Once students have their purpose statement written, I provide them with the Lab Procedure Jumble.  This procedure has all the steps for the lab typed and cut out, then mixed up so students have to determine the best order.  This technique came out from a discussion in my building chemistry team as we were trying to brainstorm a scaffold for the first time students are planning a lab.  This is the first time I have tried this with my classes this year.

Students are immediately overwhelmed, so I ask them "What is the first and last thing we do in lab?"Get goggles and aprons"  "Cleanup"  So students get those two tiles in place.  I then ask them to look for things that go together and to group them with each other.  Students do this by chemical (KI or Pb(NO3)2) or by action (weighing, pouring water, dissolving).  There is room for variation here, and I have to guard against over-helping the students and directing them all to the exact same procedure.

When students believe they have the steps in the proper order to achieve their purpose, they need to check with me.  If the steps are correct, I tell them so, and give them time to either write out the procedure or paste it onto their Filmstrip.  The filmstrip is a pre-lab technique for students to process the steps of the experiment prior to executing the actual experiment.  Students create a storyboard of the steps, either in text or via drawings.  While one partner is writing the procedure, I tell the other partner to look at each step and create a materials/equipment list for their group.

Here are two student results from the jumbled procedures, they vary slightly in terms of how things are measured and combined, but not enough to influence the results of the investigation.

While students are working, I am circulating the room to answer questions and provide feedback to their sorting.  I am also checking that students aren't overly frustrated.  In recognition of this being their first attempt at planning a lab, I may provide a little more overt direction in this lab than in the next one, to ensure students don't quit out of frustration.

 

Wrap-Up

10 minutes

I give the class a 10 minute warning, and explain what I need before they leave the room.
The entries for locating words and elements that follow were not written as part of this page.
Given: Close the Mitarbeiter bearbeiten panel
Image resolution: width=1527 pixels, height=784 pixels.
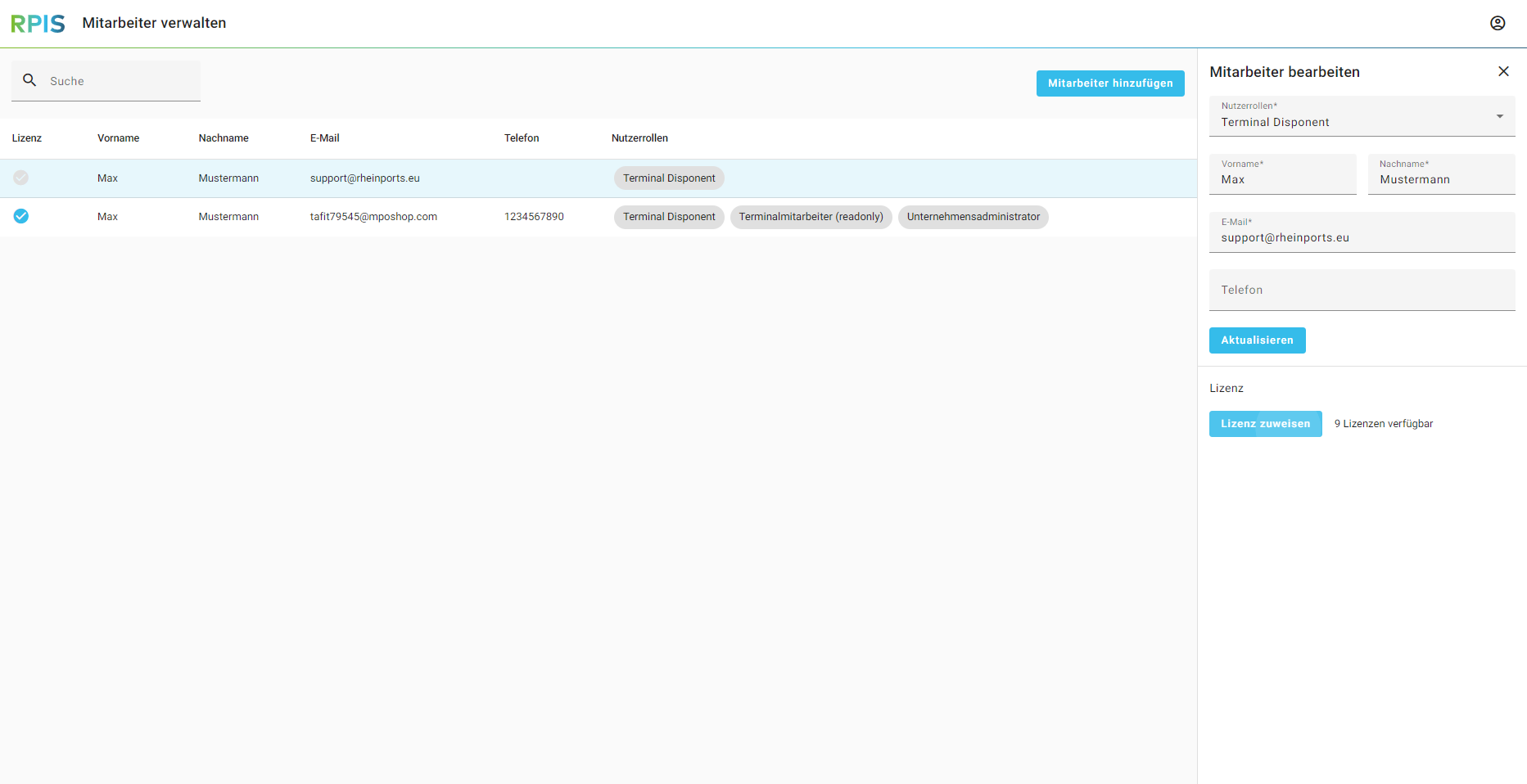Looking at the screenshot, I should tap(1502, 72).
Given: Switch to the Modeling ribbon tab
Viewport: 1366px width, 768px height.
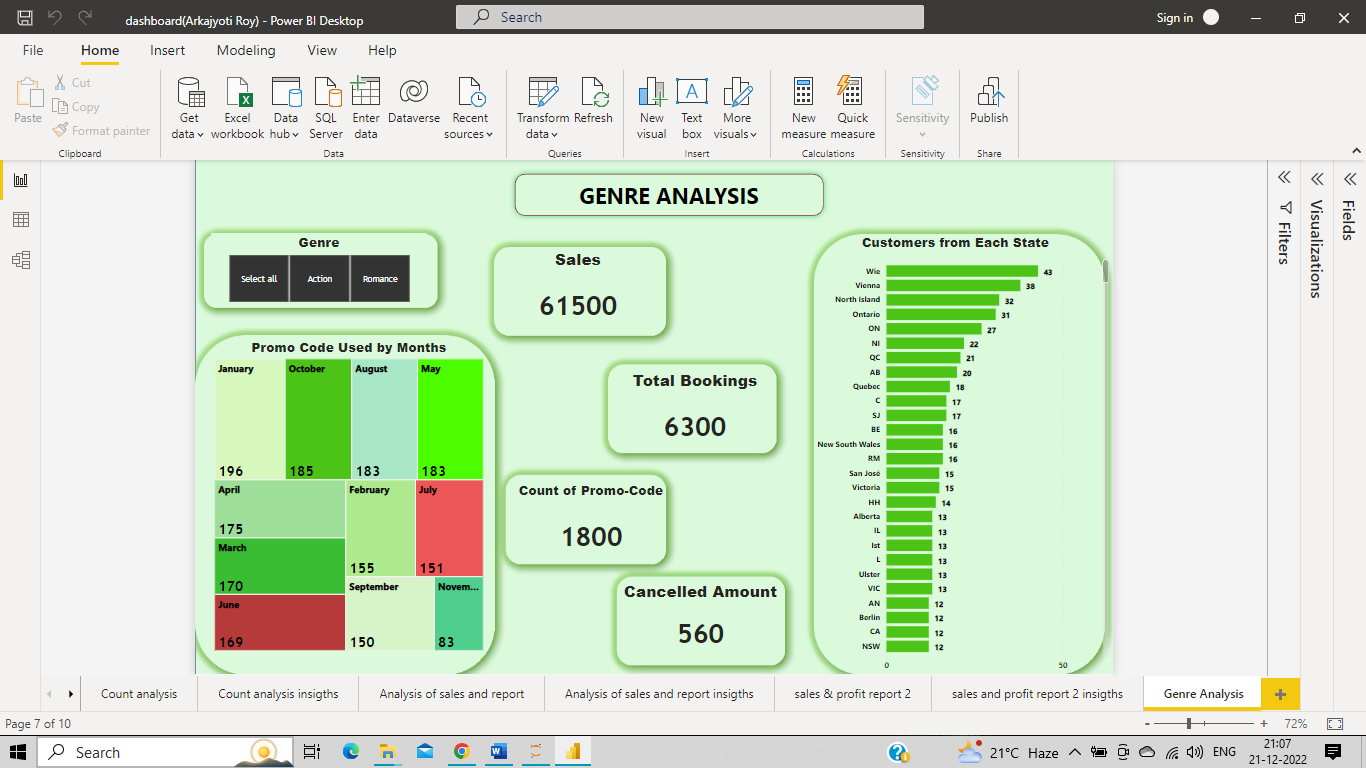Looking at the screenshot, I should point(245,50).
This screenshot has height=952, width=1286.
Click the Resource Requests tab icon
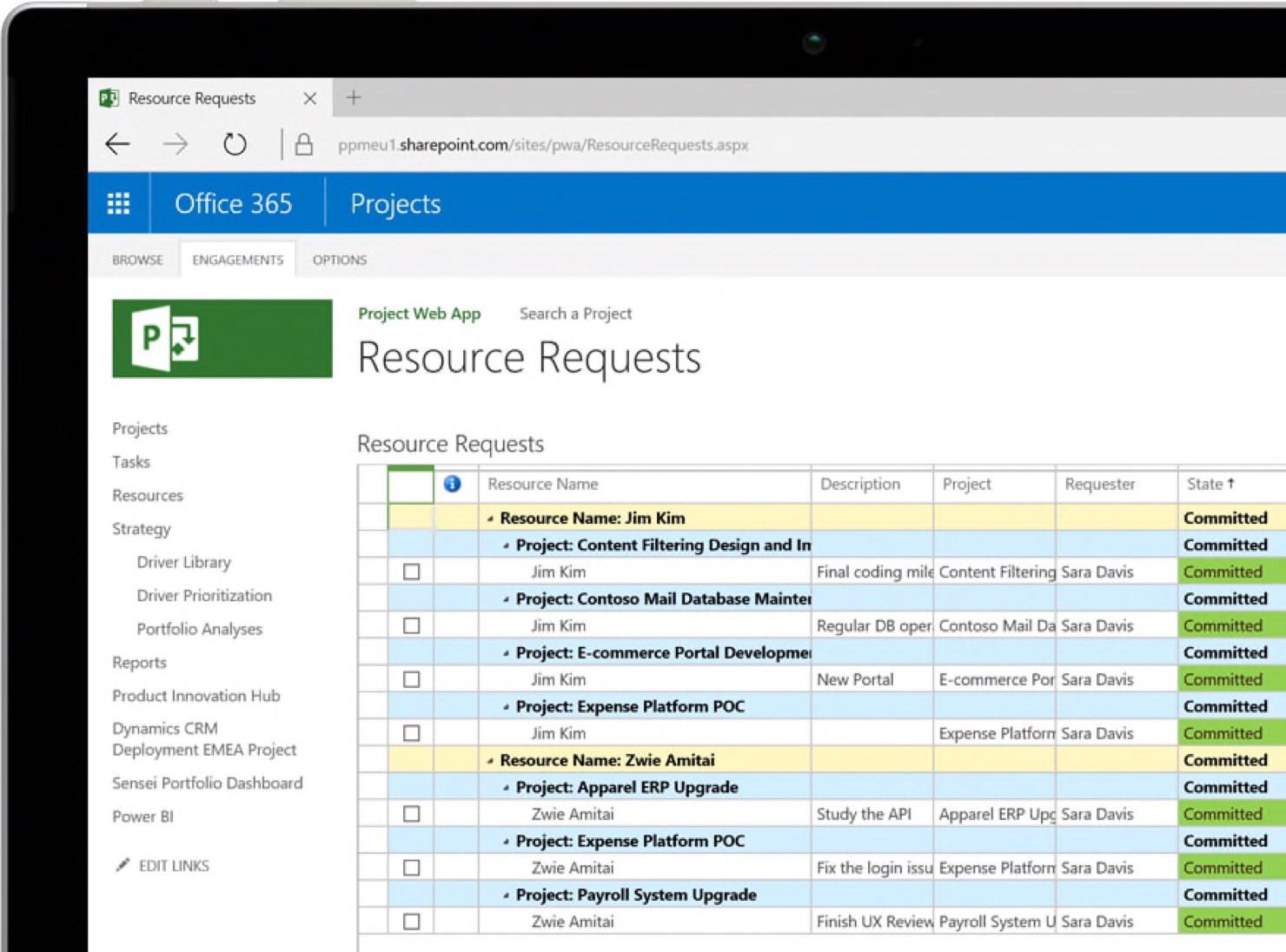pyautogui.click(x=107, y=97)
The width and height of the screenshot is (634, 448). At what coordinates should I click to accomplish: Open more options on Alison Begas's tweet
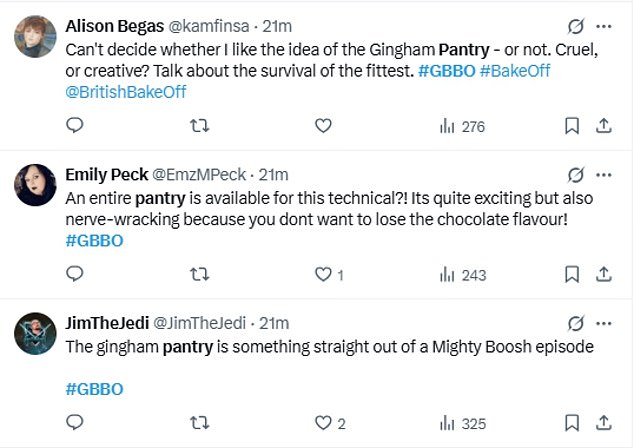tap(603, 27)
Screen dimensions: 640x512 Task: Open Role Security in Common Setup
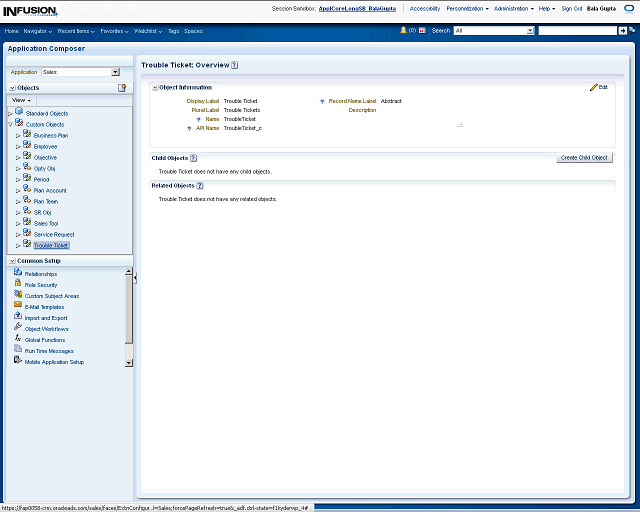pos(40,285)
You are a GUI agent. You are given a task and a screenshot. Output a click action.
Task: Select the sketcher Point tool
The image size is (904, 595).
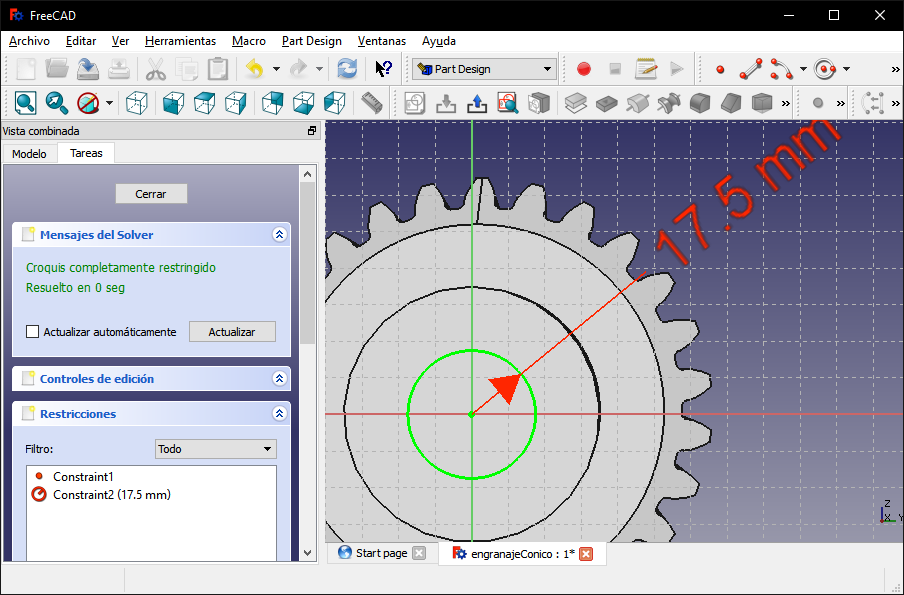720,69
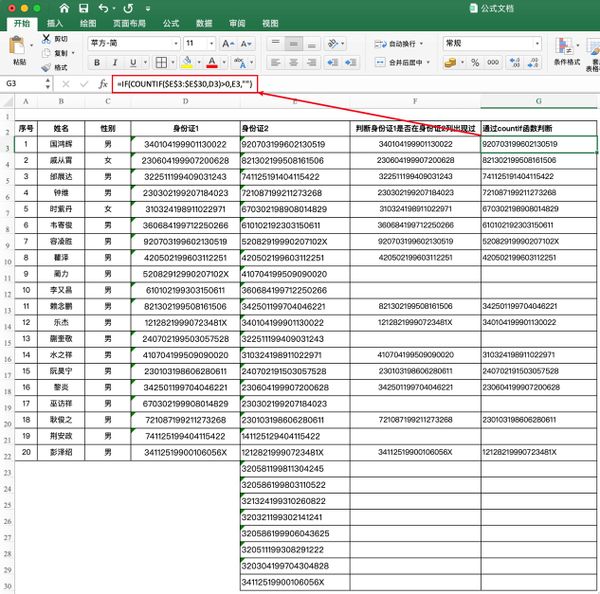The image size is (600, 594).
Task: Click the Cut (剪切) scissors icon
Action: 46,38

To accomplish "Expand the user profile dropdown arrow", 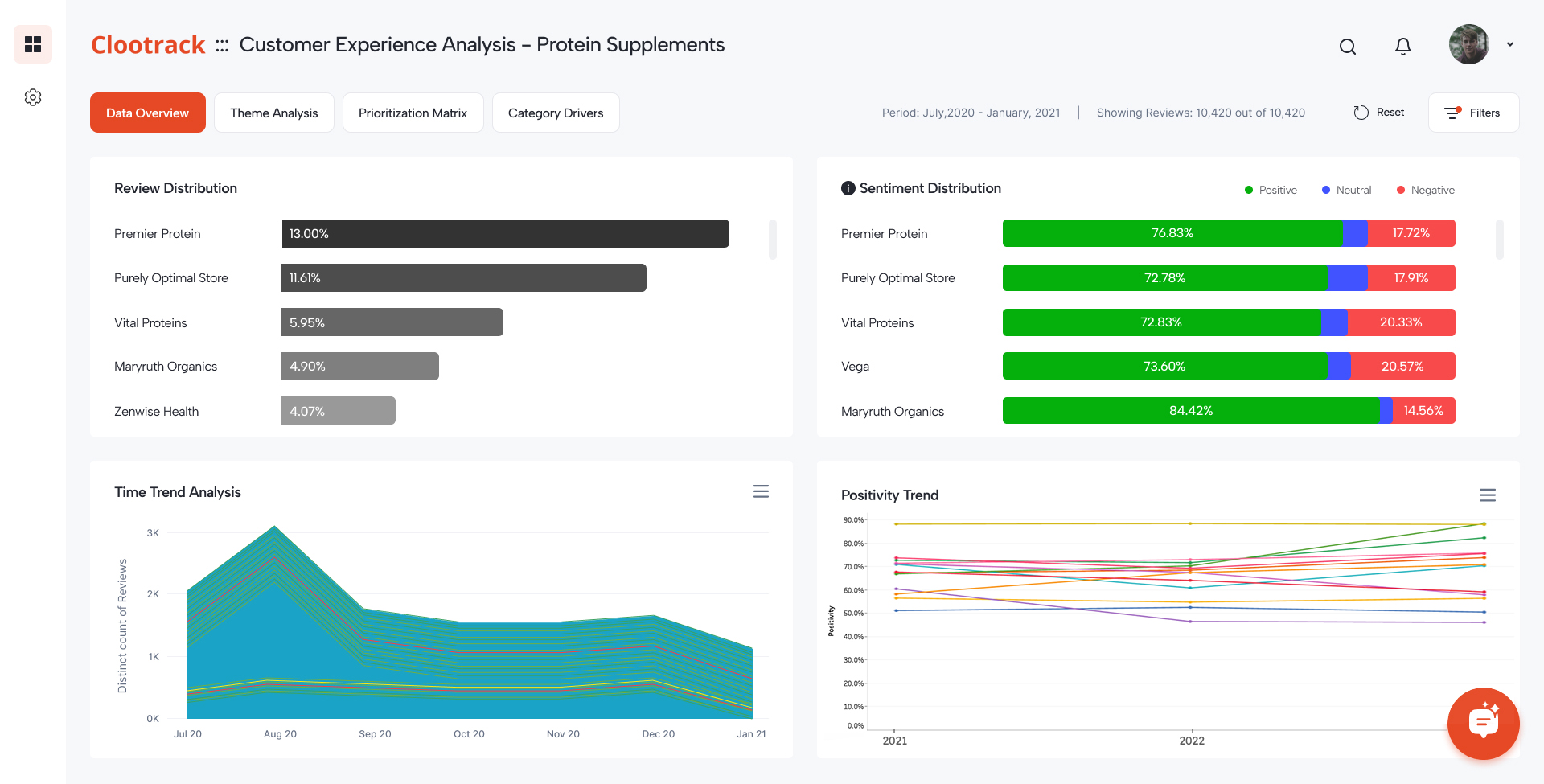I will tap(1510, 45).
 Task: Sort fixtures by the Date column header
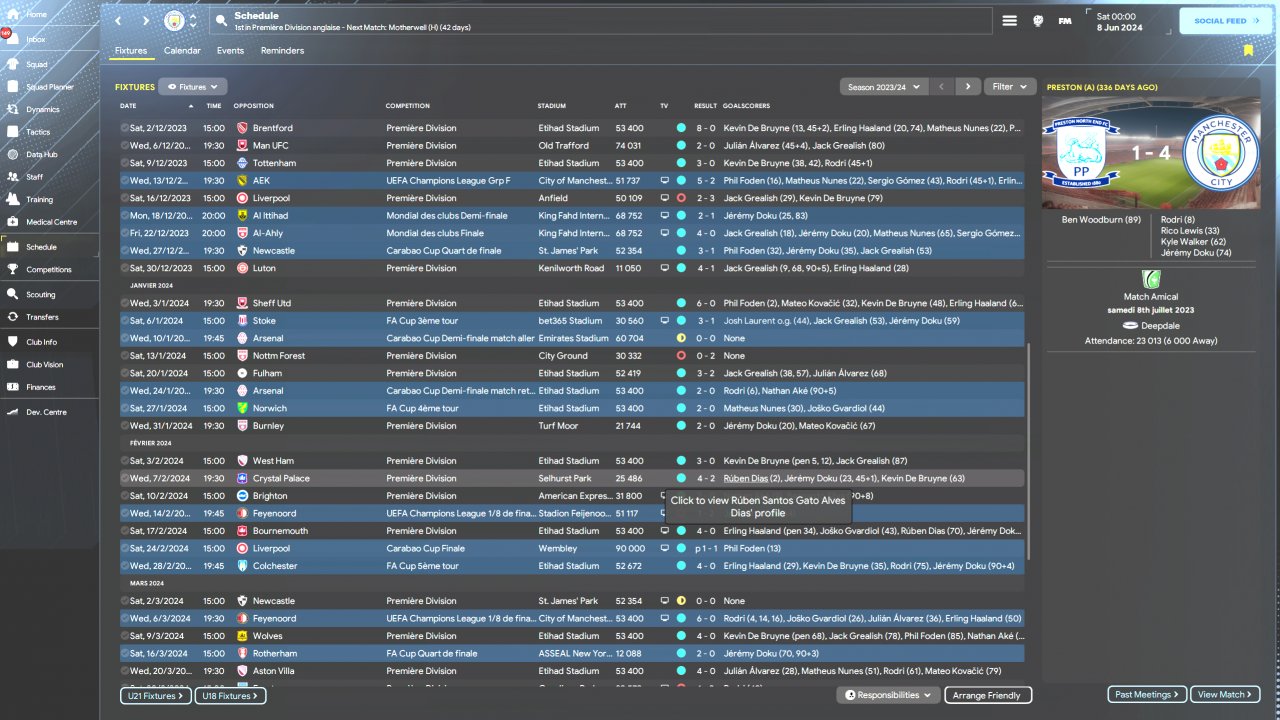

  • Their calculation sheets from yesterday stapled back together as a group.
  • Their lab procedure written or pasted in order, stapled with the other papers.

I spend the last 10 minutes checking in with each group, figuring out their progress and where they are stuck.  I give some directed help on the procedure sorts to help groups finish.

It is obvious some groups are not going to finish because the inquiry aspect of the lab overwhelmed them.  I will provide them the Ordered Procedure for the lab so they can still work and complete the lab.

Most groups are growing in confidence about their ability to do theoretical calculations.  However, they are skeptical that they will actually be able to make this chemical in the lab the next day.  Also, since we have done some contextual investigations without the lab follow-up in the past (particularly in the nuclear unit), there is a disconnect in their minds between the pencil-and-paper activity of today and the idea that will be making the precipitate the following day.   Most students do not remember already making it in the Replacement Reactions Lab in the last unit.